3. K-37M is for aircrafts like AWACS, I dont think AWACS are classified as high-speed targets if I read that paragraph from Tass correctly.
The R-37M is designed to engage targets pulling up to 8g, so it is clearly designed to intercept a much wider range of targets than just large AWACS or strategic bomber or inflight refuelling or JSTARS type platforms.
Being ARH it can engage very low flying targets too including strike aircraft like the F-111 or F-15E or pretty much any modern fighter.
Ramjets offering 50%+ more range than current propulsion methods is nothing out of the ordinary.
Soviet medium range SAMs went from the rocket ramjet powered SA-6 to the rocket powered SA-11 and SA-17 and SA-25 because solid rocket fuel developed faster than ramjet design did, but with scramjets the top speed of missiles is massively increased without using a lot more fuel so where before the Kh-31 was managing mach 3 a scramjet model would triple that speed potentially at a similar fuel burn rate... triple its speed and you massively increase range performance.

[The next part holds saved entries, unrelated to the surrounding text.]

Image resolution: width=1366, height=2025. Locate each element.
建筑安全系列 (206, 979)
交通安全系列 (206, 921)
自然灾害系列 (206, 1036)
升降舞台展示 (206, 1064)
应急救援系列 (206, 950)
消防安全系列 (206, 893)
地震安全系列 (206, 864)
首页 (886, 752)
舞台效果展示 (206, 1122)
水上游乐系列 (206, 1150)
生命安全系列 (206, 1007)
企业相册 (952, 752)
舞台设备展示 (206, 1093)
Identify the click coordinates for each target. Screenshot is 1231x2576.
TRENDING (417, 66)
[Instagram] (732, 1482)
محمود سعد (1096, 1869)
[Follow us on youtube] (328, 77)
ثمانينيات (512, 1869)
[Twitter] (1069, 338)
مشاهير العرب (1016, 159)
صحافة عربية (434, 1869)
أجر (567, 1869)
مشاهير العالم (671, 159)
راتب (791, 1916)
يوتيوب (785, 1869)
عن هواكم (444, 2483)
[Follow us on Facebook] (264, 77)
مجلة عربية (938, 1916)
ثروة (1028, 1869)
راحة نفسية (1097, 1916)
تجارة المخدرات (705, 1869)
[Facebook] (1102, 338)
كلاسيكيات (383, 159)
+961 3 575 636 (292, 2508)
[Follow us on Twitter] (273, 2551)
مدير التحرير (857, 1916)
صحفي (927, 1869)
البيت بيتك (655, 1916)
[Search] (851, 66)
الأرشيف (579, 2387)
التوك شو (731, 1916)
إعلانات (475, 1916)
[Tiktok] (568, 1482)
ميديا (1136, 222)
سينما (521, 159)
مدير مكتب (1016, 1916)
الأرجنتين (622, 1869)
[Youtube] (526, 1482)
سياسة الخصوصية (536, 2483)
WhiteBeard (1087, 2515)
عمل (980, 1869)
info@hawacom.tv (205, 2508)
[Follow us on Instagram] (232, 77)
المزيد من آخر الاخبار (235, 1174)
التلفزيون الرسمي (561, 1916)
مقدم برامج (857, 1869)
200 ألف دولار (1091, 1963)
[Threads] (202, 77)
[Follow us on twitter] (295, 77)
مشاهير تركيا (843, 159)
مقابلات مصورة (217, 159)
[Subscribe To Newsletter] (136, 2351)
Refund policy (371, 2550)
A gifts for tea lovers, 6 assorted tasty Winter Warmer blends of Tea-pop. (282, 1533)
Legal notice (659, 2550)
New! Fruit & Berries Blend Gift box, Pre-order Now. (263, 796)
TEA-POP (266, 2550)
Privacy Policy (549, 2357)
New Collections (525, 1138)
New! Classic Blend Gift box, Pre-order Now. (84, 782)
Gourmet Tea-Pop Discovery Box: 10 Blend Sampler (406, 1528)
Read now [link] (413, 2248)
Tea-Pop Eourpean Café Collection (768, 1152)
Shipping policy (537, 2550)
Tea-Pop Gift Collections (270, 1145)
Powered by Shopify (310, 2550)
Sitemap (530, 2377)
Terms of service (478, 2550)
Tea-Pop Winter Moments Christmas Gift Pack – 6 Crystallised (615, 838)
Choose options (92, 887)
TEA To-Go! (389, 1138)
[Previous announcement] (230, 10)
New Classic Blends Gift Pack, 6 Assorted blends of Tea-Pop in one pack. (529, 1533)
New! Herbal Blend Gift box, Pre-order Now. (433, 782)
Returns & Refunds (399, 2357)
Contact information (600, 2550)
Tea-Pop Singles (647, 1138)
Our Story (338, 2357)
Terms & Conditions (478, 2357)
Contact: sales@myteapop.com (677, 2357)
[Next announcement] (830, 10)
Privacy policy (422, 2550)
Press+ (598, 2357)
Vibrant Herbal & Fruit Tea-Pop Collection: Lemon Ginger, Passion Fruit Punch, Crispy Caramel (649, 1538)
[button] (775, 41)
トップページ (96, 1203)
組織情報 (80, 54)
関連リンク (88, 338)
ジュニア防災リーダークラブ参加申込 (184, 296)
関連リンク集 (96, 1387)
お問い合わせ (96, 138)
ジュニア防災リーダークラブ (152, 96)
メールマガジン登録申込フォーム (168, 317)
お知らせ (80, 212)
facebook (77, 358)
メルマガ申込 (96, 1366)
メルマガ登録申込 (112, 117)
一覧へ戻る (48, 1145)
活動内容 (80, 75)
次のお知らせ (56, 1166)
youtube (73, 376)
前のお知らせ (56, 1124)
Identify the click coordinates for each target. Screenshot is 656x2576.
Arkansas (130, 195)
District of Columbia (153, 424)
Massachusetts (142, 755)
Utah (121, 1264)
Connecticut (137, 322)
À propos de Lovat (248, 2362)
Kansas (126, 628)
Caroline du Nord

Hermes is at 100km because the 1st stage offered it 80kms and the sustainer 2nd stage offered it 20kms. Since the sustainer stage will be replaced with a ramjet https://en.topwar.ru/176806-kakim-budet-giperzvukovoj-raketnyj-kompleks-klevok-d2.html 40 seconds going 7000km/hr would mean a 80+77.77= 157.77km range. Keep in mind the goal was also to bump the klevok-d2 with a warhead that weighs twice as much than using that weight for fuel. K-77M is at 193kms and more than likely a ramjet version of it will use the same warhead weight.
AFAIK there was no sustainer terminal phase... the missile just was a glider that fell on the target with terminal guidance for a direct hit.
The purpose of a ramjet sustainer motor was not to increase range, though that is an added benefit, the purpose of the sustainer is to allow powered flight so it can manouver and evade enemy air defence on its way in to hit the target making a target hit vastly more likely than with a munition that glided in like a guided bomb.
TOR and Pantsir are designed to hit gliding weapons so the new HERMES would allow your precision attacks to get through and hit the target more often... in the Ukraine such a missile would be used first to hit systems defending targets like TOR or IRS-T or whatever western system they have... once they are defeated then cheaper simpler weapons and drones can take out everything else.
For priority targets like artillery vehicles or radar or drone control stations or EW stations then Hermes will be very useful.
What I think would be also useful is those new Pantsir missiles with four mini missiles per original launch tube... at the moment they are four missiles with four solid rocket boosters, but imagine a version of Hermes (which is based on the same missile) that has one big solid rocket booster but you mount the four mini missiles for anti drone use... the ballistic rocket launches them in the direction of the threat and then the four missiles can separate and each go after a separate target... each missile could have an 6kg warhead each with a shaped charge and shrapnel lining to hit armour from above because the original missile has a 30kg warhead so four with 6kgs would be 24kgs in total... so the 6 missiles on a HERMES truck might be carrying 24 individual missiles to hit targets 50-100km away.